3. A cleaning formulation as claimed in claim 2, in which an anionic surfactant, preferably an anionic surfactant from the group consisting of alcohol sulfates, ether sulfates and mixtures thereof, is present as the surfactant.
4. A cleaning formulation as claimed in any of claims 1 to 3, in which the cellulose powder was obtained from hardwood cellulose, preferably from beechwood cellulose.
5. A cleaning formulation as claimed in any of claims 1 to 4, in which the cellulose powder has an average fiber length of 50 to 400 µm.
6. A cleaning formulation as claimed in any of claims 1 to 5, in which the cellulose powder is present in a quantity of 36 to 55% by weight and preferably 39 to 52% by weight.

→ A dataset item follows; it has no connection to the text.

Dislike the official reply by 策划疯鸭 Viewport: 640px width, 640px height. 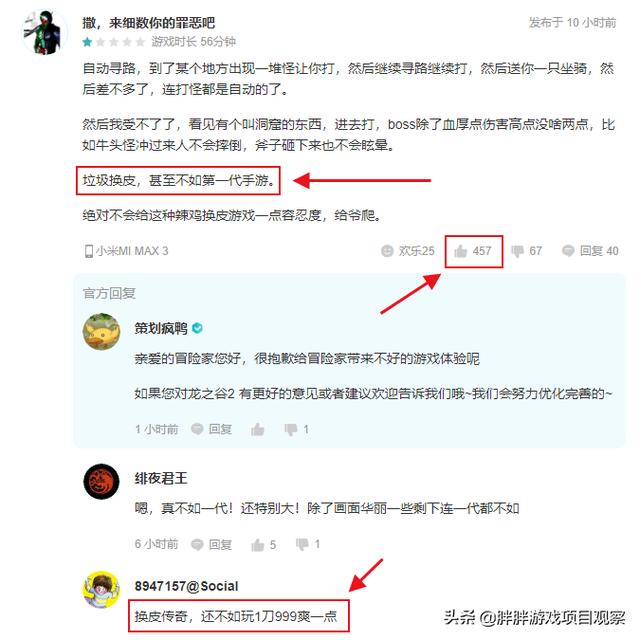tap(291, 429)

7. A cleaning formulation as claimed in any of claims 1 to 6, in which the colloidal silicon dioxide is present in a quantity of 0.1 to 10% by weight and preferably in a quantity of 1.5 to 5% by weight.
8. A cleaning formulation as claimed in any of claims 1 to 7 which is produced using a colloidal silicon dioxide present in the form of a dilute aqueous preparation with a negative particle charge and charge compensation by sodium ions.
9. A cleaning formulation as claimed in any of claims 1 to 8 which additionally contains rollable particles of an elastic porous material, preferably sponge flakes, more particularly in quantities of 0.1 to 1% by weight.
10. A process for cleaning textiles, more particularly carpets, in which a dry cleaning formulation according to any of claims 1 to 9 is scattered onto the textile in quantities of 2 to 150 g/m², subsequently rubbed into the textile for 0.5 to 2.5 minutes and then left to dry, soil and cleaning formulation combining to form dry residues which, finally, are mechanically removed from the textile, preferably by vacuum cleaning.